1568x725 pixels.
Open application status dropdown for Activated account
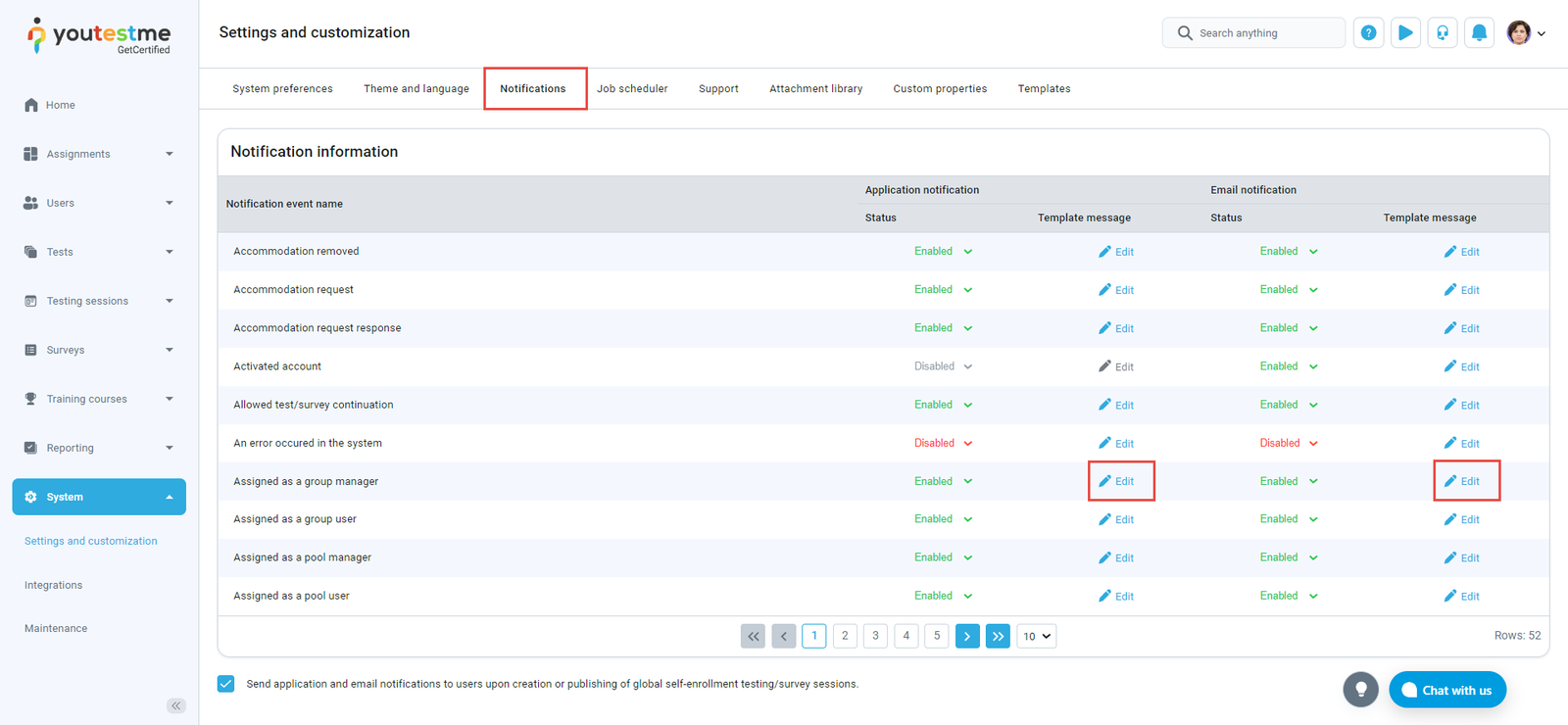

========================================

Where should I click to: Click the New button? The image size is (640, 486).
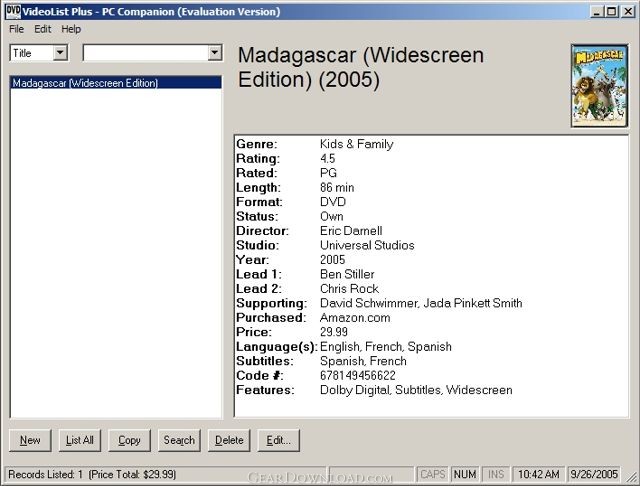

========================================

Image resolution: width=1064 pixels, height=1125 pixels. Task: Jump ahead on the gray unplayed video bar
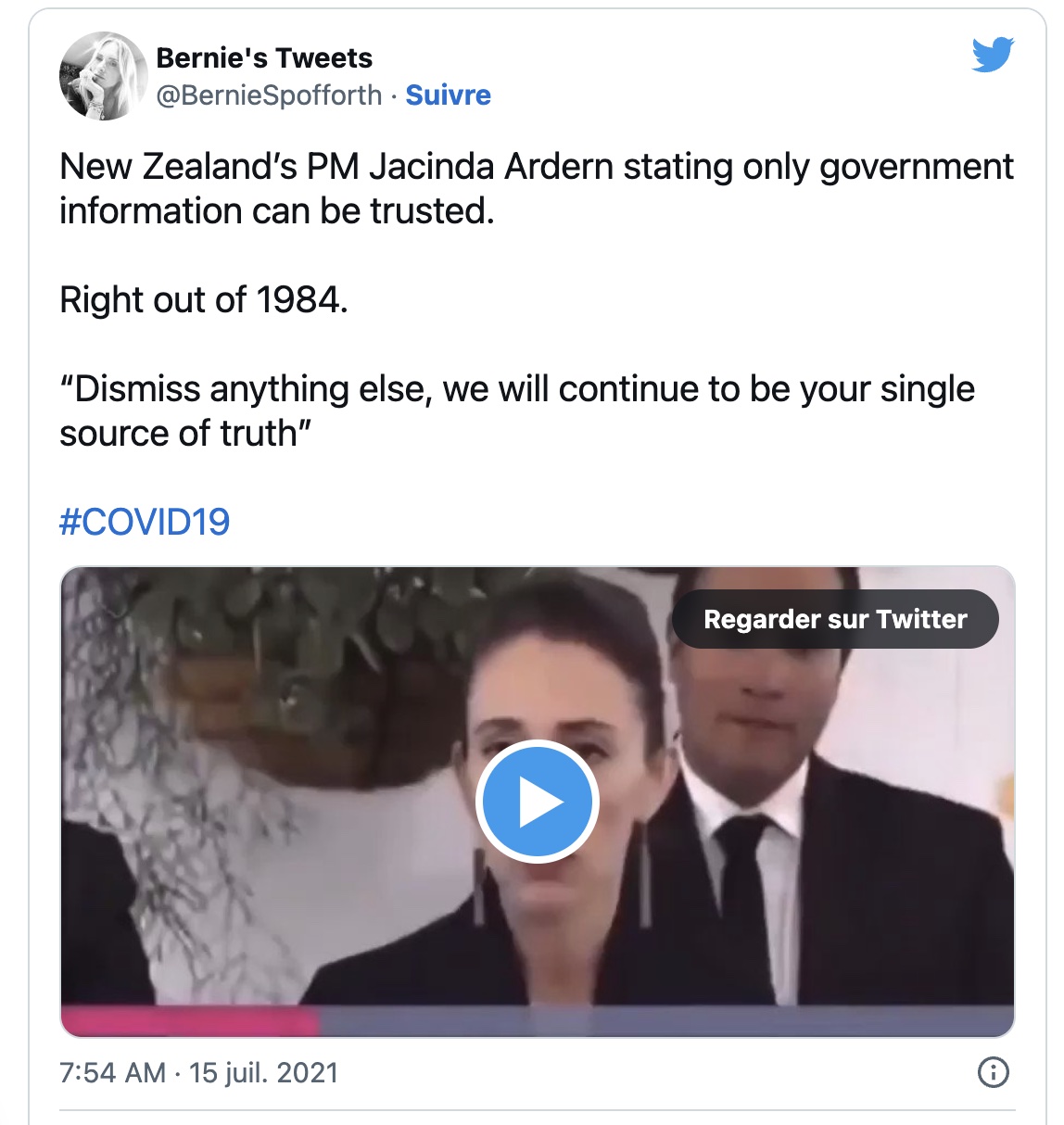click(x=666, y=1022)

========================================

## PROBLEM TO WORK ON
Could you set down, word for word, only the lines above from the line with "1568x725 pixels." to the line with "Open application status", including both?

## RESPONSE TO THIS EXERCISE
1568x725 pixels.
Open application status dropdown for Activated account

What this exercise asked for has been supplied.